◆ Set exercise 1 ◆
In the listing below, copy out the lines from the one containing "Screen dimensions: 969x645" through the one containing "Action: coord(259,696)", keeping both of those lines.

Streams might not seem like something that can be moved, but in the 1900s, it was a common practice to re-route a stream into a channelized ditch to create dry land where the stream once flowed. When this dry land is no longer needed, CoosWA works with landowners to reverse the process: re-digging the original channel and directing water flow to its original path. Re-meandering streams is a way to restore dynamic, natural processes such as sediment deposition and channel scour that greatly improve quality of in-stream habitat.

Sediment Reduction

sediment-reduction

Sediment reduction improves water and habitat quality

When sediment enters streams in large concentrations, it blankets gravel beds, fills in pools, and has catastrophic impacts on aquatic life. This is especially problematic when a source adds sediment continuously over time, such as a road with poor drainage or limited filtration between the road and stream. CoosWA works to reduce these impacts by building larger vegetated buffers around streams, expanding the number of drainage features (culverts, etc.), and increasing the size of stream crossing culverts to reduce the possibility of plugging and complete failures.

Riparian Restoration

Healthy riparian zones, or areas of vegetation along stream banks, play a key role in creating habitat for aquatic species. A diverse mix of native trees and shrubs along a creek provides shade, lowers stream temperatures, reduces erosion by holding the streambank in place, and acts as a buffer that filters run-off from the surrounding land. Riparian plantings also improve the aquatic food web – leaves that fall into the stream are a food source for aquatic insects, which are in turn a food source for fish and birds.

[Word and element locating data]

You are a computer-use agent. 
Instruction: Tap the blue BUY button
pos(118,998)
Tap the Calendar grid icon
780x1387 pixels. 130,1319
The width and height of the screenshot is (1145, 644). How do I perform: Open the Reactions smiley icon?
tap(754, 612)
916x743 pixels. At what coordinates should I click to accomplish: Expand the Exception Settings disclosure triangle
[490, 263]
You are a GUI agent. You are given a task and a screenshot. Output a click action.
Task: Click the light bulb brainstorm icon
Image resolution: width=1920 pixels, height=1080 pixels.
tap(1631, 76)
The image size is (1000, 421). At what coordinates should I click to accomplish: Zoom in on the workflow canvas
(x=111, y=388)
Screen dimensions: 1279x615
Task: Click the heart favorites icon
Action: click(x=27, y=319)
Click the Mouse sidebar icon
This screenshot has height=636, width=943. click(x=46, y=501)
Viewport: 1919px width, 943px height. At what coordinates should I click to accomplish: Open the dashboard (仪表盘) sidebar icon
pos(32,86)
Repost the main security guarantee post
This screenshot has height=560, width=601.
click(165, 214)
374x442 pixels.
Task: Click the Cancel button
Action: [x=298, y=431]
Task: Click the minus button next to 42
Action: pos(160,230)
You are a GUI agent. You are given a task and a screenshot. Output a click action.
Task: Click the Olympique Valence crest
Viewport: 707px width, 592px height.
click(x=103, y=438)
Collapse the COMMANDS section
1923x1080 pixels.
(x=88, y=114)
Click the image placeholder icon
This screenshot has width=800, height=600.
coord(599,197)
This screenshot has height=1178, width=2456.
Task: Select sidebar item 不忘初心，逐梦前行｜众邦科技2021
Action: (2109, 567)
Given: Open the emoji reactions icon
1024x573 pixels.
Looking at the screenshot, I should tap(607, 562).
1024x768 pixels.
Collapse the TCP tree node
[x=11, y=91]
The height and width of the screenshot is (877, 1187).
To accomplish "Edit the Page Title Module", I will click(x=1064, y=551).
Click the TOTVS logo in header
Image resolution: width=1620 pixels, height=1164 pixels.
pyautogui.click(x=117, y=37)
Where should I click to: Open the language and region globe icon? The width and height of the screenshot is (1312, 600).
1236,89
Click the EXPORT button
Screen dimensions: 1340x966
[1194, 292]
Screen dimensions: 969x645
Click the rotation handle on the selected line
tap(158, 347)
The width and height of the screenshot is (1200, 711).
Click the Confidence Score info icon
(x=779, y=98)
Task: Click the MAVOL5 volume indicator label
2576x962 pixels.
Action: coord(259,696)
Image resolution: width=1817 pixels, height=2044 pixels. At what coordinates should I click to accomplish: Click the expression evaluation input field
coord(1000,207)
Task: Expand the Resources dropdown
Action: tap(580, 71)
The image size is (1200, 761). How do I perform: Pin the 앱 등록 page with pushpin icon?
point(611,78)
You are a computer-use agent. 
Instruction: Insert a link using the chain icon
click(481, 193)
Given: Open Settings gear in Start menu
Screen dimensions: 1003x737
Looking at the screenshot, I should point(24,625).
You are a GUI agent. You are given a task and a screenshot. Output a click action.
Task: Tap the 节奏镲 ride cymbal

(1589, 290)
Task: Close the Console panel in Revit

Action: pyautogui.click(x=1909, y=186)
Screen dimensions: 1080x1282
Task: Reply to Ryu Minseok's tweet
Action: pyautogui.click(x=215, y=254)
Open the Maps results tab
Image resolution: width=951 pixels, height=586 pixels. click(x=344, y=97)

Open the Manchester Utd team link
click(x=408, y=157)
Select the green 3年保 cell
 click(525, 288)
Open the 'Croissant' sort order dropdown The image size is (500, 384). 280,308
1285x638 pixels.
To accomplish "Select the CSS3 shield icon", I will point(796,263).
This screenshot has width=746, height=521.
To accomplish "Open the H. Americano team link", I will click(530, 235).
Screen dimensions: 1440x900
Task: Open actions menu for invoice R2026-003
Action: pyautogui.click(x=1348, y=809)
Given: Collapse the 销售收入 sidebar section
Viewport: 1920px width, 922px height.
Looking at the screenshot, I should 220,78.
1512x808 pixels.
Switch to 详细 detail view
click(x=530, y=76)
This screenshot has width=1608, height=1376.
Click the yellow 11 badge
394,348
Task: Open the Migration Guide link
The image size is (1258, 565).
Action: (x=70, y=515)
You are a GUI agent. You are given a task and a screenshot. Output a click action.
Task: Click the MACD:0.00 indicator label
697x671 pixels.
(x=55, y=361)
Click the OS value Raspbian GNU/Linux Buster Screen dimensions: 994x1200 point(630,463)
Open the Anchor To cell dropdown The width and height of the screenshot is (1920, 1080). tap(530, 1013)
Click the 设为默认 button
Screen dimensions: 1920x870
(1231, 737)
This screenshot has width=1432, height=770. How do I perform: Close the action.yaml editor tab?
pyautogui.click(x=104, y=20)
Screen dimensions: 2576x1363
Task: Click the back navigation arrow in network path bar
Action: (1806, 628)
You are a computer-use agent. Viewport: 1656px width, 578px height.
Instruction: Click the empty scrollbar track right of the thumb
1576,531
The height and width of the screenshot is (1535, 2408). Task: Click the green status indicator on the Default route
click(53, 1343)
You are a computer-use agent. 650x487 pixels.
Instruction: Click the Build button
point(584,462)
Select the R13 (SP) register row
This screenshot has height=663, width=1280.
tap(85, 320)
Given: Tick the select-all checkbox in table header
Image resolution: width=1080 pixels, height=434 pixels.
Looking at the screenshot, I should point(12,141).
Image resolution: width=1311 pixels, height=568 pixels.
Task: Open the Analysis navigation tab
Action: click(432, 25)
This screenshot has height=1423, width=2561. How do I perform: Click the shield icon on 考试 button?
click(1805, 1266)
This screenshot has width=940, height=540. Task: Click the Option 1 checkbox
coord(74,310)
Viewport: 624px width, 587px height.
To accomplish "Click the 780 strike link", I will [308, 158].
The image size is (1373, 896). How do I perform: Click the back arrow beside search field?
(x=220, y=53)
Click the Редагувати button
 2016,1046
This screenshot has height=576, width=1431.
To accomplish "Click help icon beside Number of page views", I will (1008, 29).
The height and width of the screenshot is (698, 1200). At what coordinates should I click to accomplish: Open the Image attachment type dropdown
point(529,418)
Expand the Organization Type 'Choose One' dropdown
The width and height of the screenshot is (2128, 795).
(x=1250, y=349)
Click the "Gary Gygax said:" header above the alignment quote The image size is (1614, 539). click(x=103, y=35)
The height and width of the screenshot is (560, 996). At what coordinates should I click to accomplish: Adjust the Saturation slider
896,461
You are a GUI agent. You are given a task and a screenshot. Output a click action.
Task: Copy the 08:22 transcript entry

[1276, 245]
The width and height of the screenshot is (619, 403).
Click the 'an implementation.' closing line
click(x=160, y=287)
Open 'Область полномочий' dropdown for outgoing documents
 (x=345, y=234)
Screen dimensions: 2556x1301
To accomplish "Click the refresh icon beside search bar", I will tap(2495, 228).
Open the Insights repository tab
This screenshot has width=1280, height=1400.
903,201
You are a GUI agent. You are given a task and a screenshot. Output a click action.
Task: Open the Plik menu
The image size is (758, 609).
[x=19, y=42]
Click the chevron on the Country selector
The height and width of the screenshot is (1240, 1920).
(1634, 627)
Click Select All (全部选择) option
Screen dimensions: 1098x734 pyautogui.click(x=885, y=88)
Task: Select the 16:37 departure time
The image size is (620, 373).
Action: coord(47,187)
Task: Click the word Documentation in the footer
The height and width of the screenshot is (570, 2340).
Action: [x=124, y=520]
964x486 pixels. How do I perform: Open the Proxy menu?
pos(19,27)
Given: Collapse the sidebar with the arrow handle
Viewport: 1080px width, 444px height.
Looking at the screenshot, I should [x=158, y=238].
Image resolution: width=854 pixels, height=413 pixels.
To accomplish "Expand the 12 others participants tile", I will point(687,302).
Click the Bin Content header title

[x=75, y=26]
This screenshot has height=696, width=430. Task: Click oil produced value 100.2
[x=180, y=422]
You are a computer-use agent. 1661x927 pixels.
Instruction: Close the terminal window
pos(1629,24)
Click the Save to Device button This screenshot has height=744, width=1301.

◆ Set exercise 2 ◆
In the stream restoration text, what creatures eat the leaves that fall into the stream?

◆ Exercise output 1 ◆
Screen dimensions: 969x645
Click the rotation handle on the selected line
tap(158, 347)
The width and height of the screenshot is (1200, 711).
Click the Confidence Score info icon
(x=779, y=98)
Task: Click the MAVOL5 volume indicator label
2576x962 pixels.
Action: coord(259,696)

◆ Exercise output 2 ◆
Aquatic insects.